In one possible implementation, the second unit obtaining sub-module 1142 includes:

a second number selecting unit 11421 configured to select any one number from a first number range, where the number in the first number range is not less than 2;

a network selecting unit 11422, configured to select a number of feature extraction networks from the first set of networks.

In a possible implementation manner, the first network set includes a plurality of different second network sets, and the network selecting unit 11422 is configured to determine, from the first network set, a plurality of second network sets corresponding to the number, where each second network set corresponding to the number includes a number of feature extraction networks; and selecting each feature extraction network in a second network set corresponding to the number.

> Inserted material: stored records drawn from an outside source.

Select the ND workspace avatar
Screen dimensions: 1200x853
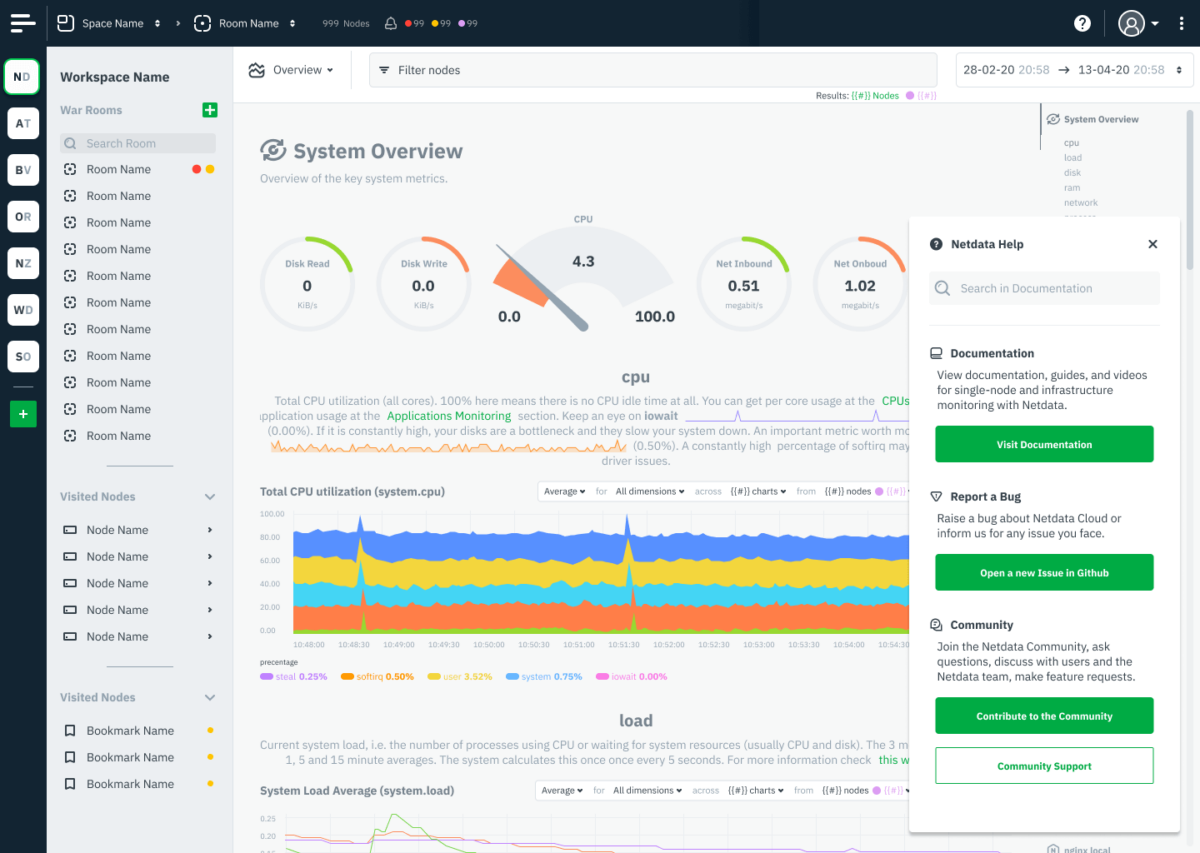(23, 77)

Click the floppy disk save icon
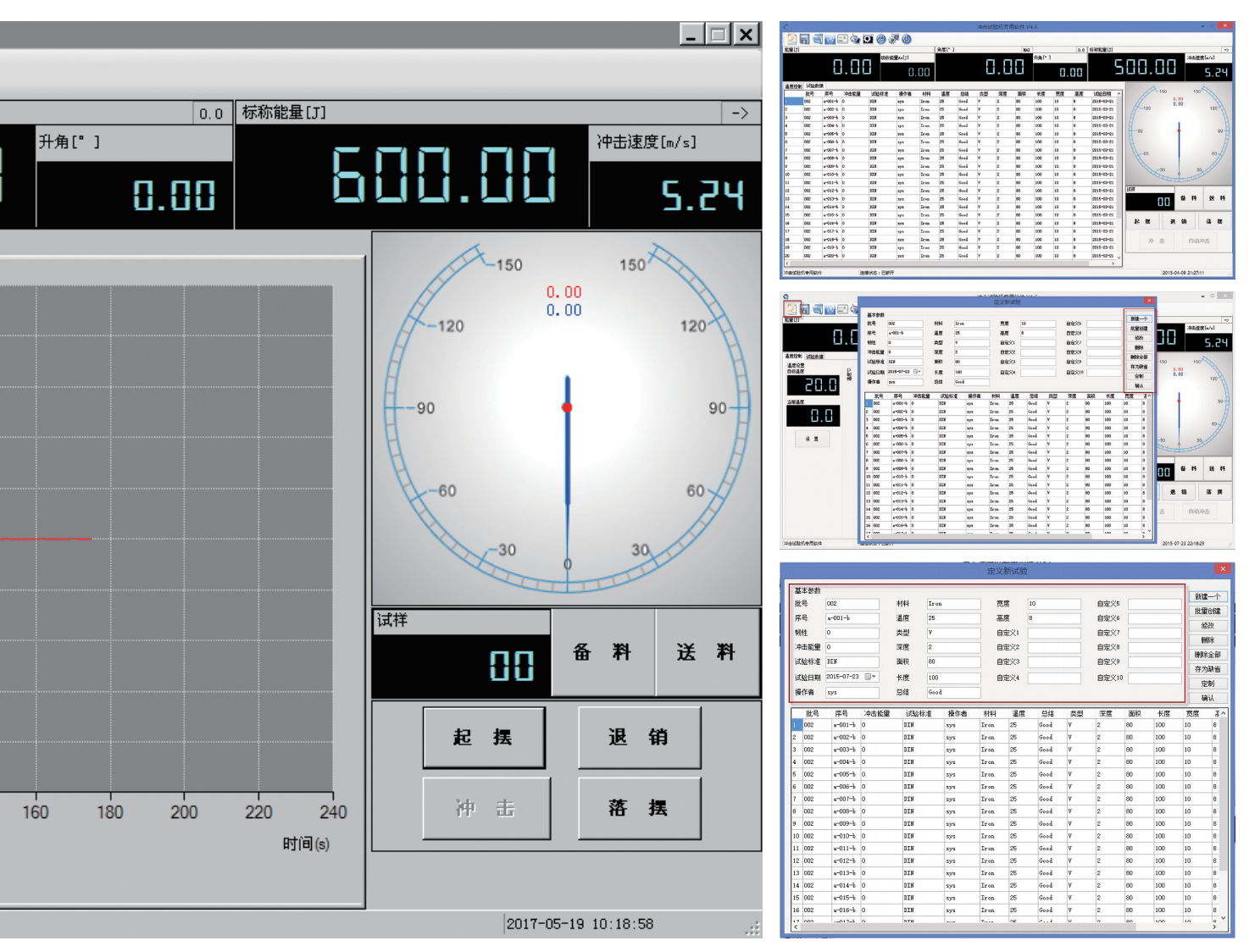pyautogui.click(x=804, y=39)
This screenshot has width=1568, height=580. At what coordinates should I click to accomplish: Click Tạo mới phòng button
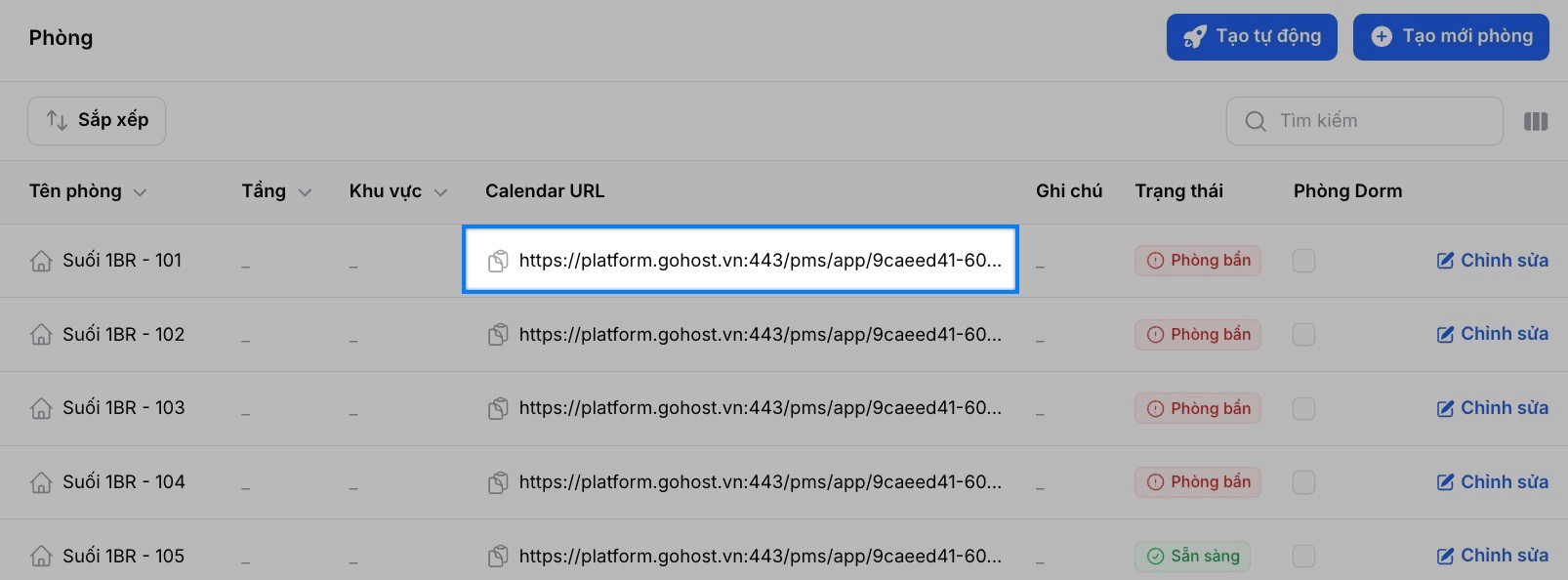[1451, 37]
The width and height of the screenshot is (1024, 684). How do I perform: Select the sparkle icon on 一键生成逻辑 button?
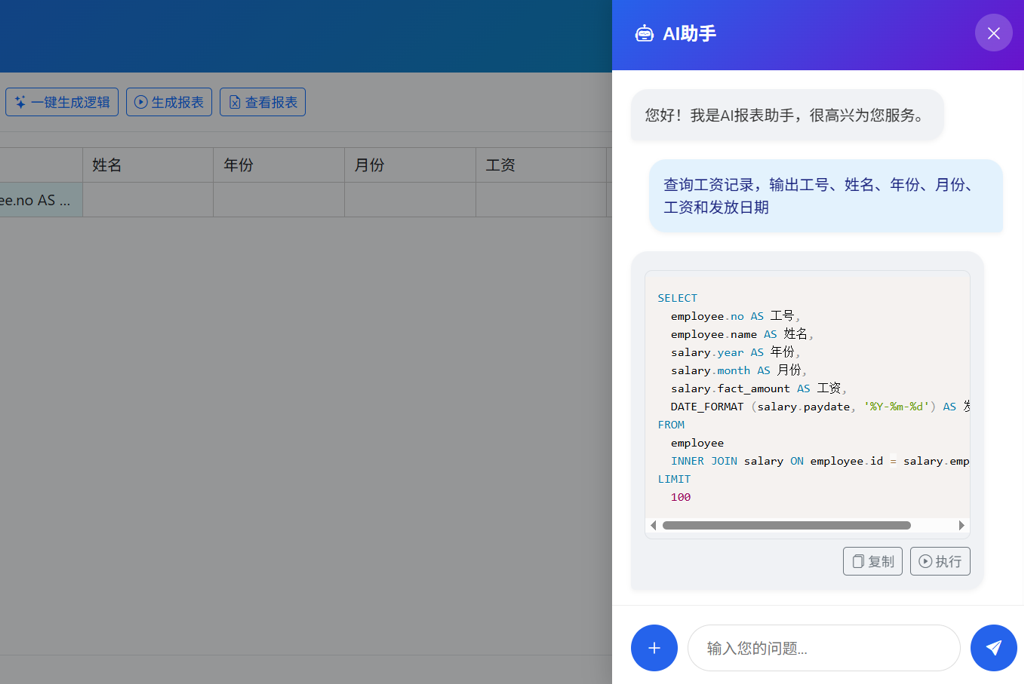20,101
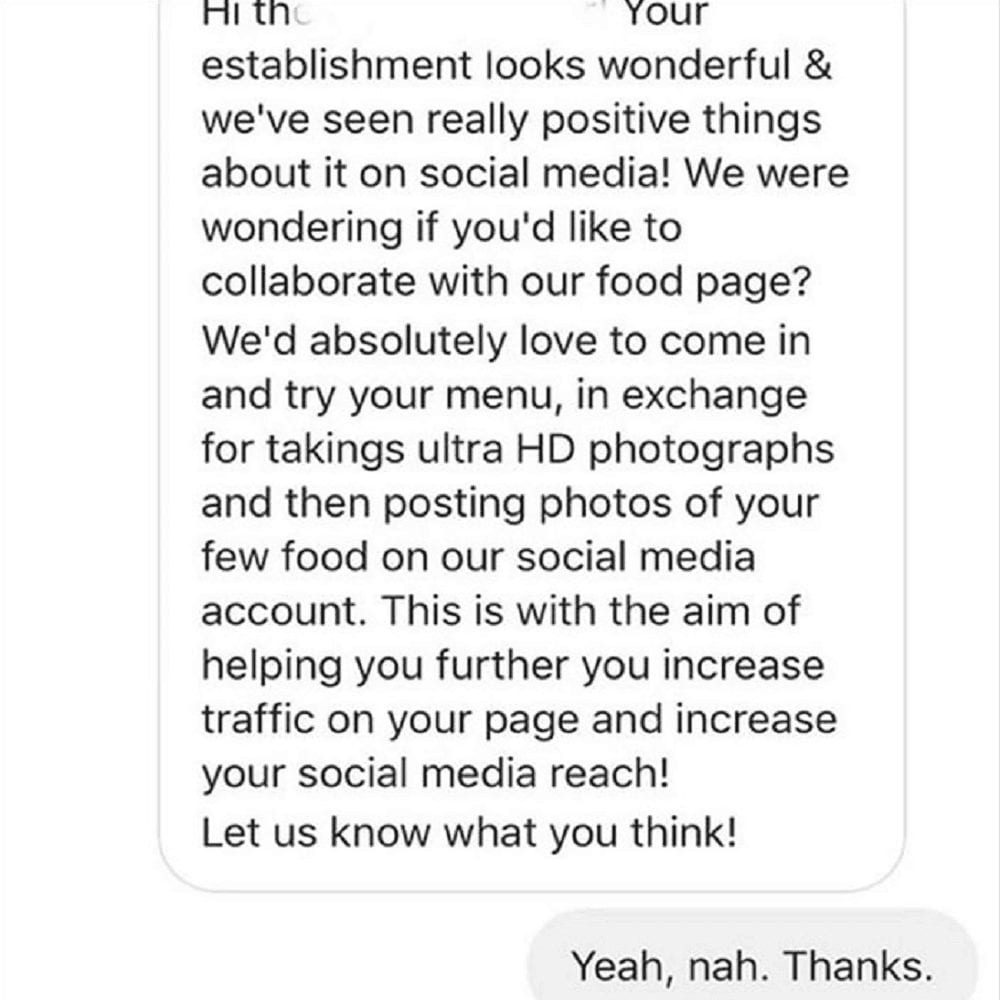Click the word "establishment" in the message
Viewport: 1000px width, 1000px height.
337,64
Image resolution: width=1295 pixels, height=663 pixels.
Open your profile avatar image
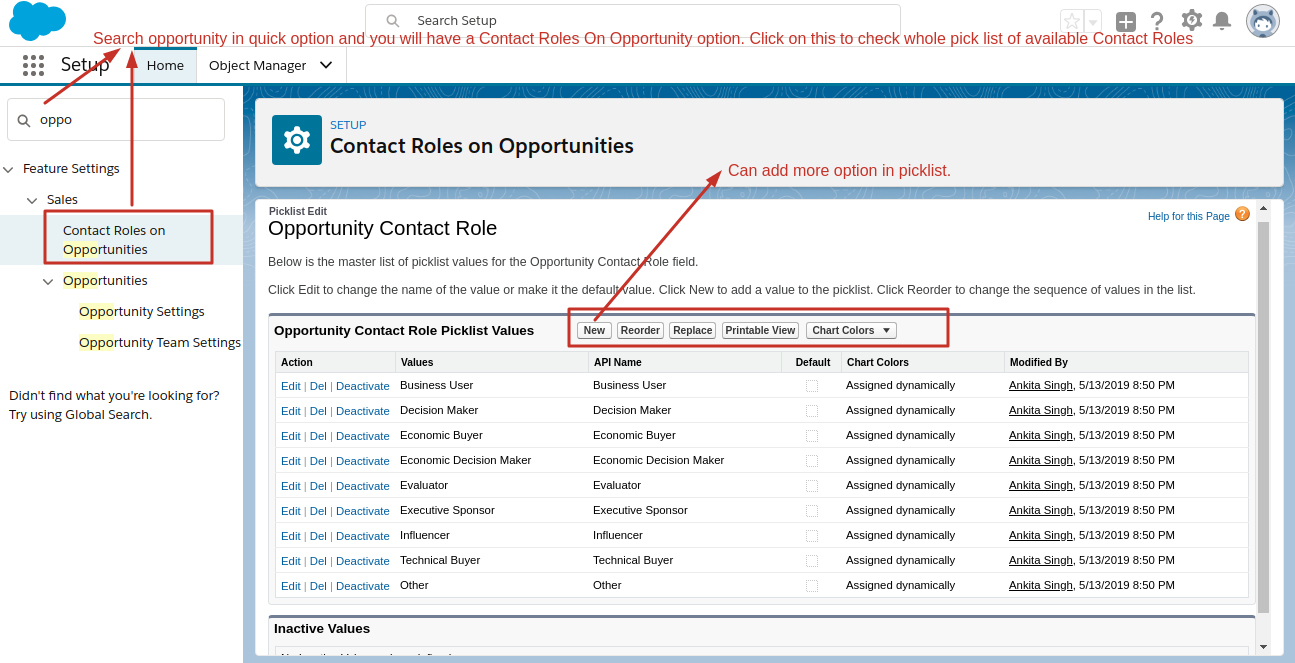point(1262,20)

In a possible implementation manner, the second unit obtaining sub-module 1142 is configured to connect at least two feature extraction networks in at least two connection manners, so as to obtain at least two feature extraction units.

In one possible implementation, the connection between at least two feature extraction networks includes a double chain bi-chain-typed, a chain-typed, or a dense densely-connected.

In one possible implementation, referring to fig. 12, the apparatus further includes:

a performance determining module 115, configured to obtain a test set, where the test set includes a first sample voice and a first sample text corresponding to the first sample voice; and respectively recognizing the first sample voice based on each alternative voice recognition model, and determining the recognition performance of each alternative voice recognition model according to the text obtained by recognition and the first sample voice.

a first training module 116, configured to obtain a first training set, where the first training set includes a second sample voice and a second sample text corresponding to the second sample voice; and respectively recognizing the second sample voice based on each alternative voice recognition model, and training each alternative voice recognition model according to the error between the text obtained by recognition and the second sample text.

and a speech recognition module 117, configured to perform speech recognition based on the second speech recognition model.

In one possible implementation, the apparatus further includes:

a second training module 118, configured to obtain a second training set, where the second training set includes third sample voices and third sample texts corresponding to the third sample voices; and respectively recognizing the third sample voice based on each alternative voice recognition model, and training the second voice recognition model according to the error between the recognized text and the third sample text.

In one possible implementation, the apparatus further includes:

a model update module 119 for creating a second feature extraction unit identical to the first feature extraction unit in response to a selection operation of the first feature extraction unit in the second speech recognition model; and adding the second feature extraction unit into the second speech recognition model, and connecting the second feature extraction unit with the first feature extraction unit to obtain an updated second speech recognition model.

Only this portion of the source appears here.